“Há um espectro que assombra a França”, diria aquele famoso cavalheiro. É o espectro de um protesto pouco convencional, no meio de uma crise de preços da energia (em 2023 haverá um novo aumento de 15% no gás e na electricidade).
E se você considerar que já em 2021 um quarto das famílias francesas lutava para pagar suas contas, entenderá por que esse protesto pode ter tanto apelo.
Robin Hoods Energéticos
O protesto é tão simples quanto parece. A referência a Robin Hood deixa imediatamente claros os termos da questão: “é um nome apropriado”, diz ele Filipe Martinez, secretário-geral da GGT, uma das principais centrais sindicais da França.
“O objetivo”, diz Martinez, “é devolver energia àqueles que não podem pagar e torná-la gratuita para escolas e hospitais”. O fornecimento de energia gratuita, em suma, visa reequilibrar o poder a favor dos trabalhadores em greve.
O fornecimento de energia não autorizado também incluiu instalações públicas, como instalações esportivas, creches, universidades, bibliotecas, algumas pequenas empresas e residências particulares que foram desconectadas da rede.
“Poderíamos paralisar um país”
Em França, as greves “energéticas” (porque são conduzidas por trabalhadores da energia) estão a tornar-se um fenómeno sério. Na quinta-feira passada provocaram uma redução da disponibilidade energética francesa em 2 GW em três centrais nucleares.
E no dia seguinte eles se espalharam como fogo em quase todos os portos franceses, muitos dos quais tiveram que interromper todas as atividades.
São uma onda longa, nascida de um desdobramento dos protestos de 19 de janeiro contra a reforma previdenciária proposta pelo governo Macron (que inclui o aumento da idade de aposentadoria de 62 para 64 anos).

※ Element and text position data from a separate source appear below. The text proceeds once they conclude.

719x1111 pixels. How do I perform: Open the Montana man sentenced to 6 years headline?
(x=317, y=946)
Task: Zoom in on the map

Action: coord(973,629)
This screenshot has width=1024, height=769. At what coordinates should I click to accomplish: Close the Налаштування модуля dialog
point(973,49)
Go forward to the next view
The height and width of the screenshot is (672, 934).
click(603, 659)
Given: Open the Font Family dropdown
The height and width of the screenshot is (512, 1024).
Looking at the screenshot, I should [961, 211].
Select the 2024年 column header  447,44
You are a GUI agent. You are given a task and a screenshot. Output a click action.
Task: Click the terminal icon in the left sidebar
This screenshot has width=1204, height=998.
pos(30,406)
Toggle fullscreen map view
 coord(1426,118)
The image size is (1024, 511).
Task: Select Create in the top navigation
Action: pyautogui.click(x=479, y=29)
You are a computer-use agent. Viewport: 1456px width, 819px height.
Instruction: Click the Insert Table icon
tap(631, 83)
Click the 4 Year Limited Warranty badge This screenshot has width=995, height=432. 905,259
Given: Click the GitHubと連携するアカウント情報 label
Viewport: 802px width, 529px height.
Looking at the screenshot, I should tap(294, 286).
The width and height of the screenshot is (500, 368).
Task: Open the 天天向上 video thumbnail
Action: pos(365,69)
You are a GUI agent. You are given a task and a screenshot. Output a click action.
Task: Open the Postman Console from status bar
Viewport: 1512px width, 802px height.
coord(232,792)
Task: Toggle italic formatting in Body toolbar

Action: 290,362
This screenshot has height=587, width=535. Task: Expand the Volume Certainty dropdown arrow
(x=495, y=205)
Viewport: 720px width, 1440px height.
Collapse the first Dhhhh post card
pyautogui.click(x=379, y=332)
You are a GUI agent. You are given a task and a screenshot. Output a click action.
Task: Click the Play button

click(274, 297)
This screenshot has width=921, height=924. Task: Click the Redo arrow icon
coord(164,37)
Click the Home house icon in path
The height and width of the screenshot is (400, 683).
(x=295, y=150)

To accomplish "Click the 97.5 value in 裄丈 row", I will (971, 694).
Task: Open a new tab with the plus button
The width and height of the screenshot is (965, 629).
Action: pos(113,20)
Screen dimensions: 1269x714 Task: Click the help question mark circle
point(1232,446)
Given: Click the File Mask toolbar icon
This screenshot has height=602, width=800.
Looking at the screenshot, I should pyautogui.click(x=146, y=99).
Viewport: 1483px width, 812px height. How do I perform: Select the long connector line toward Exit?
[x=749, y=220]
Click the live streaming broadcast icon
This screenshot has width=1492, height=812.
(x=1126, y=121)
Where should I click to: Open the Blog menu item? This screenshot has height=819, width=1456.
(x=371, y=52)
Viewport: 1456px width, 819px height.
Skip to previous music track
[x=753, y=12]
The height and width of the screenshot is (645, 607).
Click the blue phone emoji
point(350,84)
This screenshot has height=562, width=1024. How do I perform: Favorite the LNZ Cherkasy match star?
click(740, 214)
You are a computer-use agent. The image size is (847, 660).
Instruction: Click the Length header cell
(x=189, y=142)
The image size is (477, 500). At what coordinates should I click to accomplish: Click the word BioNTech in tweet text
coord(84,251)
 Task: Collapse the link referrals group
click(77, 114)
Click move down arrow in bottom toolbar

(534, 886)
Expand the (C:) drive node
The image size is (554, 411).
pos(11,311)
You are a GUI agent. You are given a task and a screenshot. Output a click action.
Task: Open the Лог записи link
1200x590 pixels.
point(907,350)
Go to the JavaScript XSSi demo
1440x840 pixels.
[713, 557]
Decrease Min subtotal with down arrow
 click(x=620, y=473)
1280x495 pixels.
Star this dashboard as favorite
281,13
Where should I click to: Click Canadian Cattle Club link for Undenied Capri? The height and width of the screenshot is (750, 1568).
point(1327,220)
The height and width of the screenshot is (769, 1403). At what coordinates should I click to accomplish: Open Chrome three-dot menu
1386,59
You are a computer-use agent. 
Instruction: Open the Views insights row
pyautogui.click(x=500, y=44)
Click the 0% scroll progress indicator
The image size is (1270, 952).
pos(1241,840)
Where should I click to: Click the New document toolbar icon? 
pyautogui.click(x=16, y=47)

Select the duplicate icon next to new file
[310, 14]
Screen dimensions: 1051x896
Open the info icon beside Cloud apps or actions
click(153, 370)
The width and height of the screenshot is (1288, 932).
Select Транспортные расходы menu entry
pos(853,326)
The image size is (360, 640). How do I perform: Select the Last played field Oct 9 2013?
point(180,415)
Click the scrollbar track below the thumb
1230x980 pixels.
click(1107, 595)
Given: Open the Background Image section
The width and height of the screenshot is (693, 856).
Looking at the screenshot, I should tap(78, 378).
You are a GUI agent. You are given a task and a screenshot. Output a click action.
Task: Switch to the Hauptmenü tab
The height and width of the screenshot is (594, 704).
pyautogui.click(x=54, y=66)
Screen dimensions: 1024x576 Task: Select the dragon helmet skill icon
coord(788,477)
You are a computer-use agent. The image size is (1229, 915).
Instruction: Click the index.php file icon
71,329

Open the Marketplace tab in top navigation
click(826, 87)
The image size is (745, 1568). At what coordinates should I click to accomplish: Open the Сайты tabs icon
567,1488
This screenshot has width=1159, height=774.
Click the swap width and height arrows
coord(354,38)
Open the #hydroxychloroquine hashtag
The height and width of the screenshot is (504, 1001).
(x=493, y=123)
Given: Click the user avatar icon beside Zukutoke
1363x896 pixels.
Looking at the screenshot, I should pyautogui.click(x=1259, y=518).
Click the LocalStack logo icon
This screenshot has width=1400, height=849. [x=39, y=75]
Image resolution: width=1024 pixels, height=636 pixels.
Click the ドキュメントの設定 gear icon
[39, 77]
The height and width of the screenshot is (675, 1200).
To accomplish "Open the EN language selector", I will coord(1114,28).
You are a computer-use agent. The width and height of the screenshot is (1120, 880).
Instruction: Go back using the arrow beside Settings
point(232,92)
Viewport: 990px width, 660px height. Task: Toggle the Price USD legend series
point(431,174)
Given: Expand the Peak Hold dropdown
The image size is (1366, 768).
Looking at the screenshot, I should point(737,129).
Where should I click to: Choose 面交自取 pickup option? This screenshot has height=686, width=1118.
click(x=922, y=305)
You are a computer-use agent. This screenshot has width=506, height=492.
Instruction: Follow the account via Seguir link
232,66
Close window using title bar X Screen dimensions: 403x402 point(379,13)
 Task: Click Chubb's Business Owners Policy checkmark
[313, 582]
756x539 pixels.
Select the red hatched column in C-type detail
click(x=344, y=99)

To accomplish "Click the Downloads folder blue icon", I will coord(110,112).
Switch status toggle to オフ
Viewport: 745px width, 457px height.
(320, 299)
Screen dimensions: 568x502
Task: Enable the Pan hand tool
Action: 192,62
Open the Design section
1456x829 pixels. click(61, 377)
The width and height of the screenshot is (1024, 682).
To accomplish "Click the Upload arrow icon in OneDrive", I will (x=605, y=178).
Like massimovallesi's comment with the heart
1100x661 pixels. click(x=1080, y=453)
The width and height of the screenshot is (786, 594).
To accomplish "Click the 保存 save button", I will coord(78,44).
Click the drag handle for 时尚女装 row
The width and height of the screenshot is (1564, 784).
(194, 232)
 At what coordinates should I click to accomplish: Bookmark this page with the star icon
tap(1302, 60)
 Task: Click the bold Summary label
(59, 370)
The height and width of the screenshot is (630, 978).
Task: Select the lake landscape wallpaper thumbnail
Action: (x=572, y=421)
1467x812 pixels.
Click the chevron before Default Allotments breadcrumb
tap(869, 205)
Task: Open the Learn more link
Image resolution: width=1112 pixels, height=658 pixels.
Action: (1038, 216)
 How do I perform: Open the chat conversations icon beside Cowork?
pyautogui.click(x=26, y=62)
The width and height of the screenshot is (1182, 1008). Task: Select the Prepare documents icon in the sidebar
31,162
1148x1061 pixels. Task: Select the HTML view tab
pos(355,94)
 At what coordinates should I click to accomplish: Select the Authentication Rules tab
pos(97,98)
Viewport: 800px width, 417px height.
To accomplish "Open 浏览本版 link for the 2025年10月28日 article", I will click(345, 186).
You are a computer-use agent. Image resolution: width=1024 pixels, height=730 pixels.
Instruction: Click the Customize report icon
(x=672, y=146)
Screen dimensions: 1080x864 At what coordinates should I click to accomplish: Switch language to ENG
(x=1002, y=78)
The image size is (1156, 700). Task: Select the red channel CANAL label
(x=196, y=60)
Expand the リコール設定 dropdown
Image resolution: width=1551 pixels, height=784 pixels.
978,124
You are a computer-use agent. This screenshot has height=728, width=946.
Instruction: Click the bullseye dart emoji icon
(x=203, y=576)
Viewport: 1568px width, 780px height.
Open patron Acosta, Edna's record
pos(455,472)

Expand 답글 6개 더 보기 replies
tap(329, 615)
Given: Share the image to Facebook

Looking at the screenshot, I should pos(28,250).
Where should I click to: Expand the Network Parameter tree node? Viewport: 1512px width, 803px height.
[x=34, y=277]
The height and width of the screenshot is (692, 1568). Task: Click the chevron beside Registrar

A votação da reforma está prevista para hoje, mas os manifestantes energéticos não vão parar: amanhã, 31 de janeiro, uma nova greve nacional está planejada. “Queremos mostrar que se quiséssemos poderíamos paralisar o país”, afirma Gwenaël Plagne, representante da CGT, Confederação Geral do Trabalho.
Um nível de confronto sem precedentes, além dos coletes amarelos
Não descarto outros ataques energéticos de "Robin des Bois". Se o governo não reverter as suas reformas, a CGT continuará a disponibilizar energia gratuitamente a todos aqueles que não têm acesso às tarifas reguladas, “sejam entidades públicas ou empresas”, disse. Frederic Probel, secretário-geral da CGT em Bagneux, nos subúrbios de Paris.
Pelo contrário, tirando energia de alguns governantes eleitos ou de políticos específicos. “Desejo que alguns bilionários que pensam que não precisamos de aumentar os salários e que tudo está a correr bem neste país experimentem a insegurança energética de milhões de famílias”, disse Philippe Martinez. Um tipo de confronto absolutamente novo.
Como evoluirão os ataques de energia?
Escusado será dizer que o governo francês condena veementemente este tipo de protestos. O Ministro da Economia, Bruno Le Maire, as define como “ações inaceitáveis”. E teme que no final essas despesas indevidas possam recair sobre os contribuintes.
Será: a impressão é que, 18 anos depois da revolta de Banlieues e 5 anos depois o dos coletes amarelos, os enredos da crise francesa (que à sua maneira é a crise do Ocidente) estão a tornar-se cada vez mais interligados.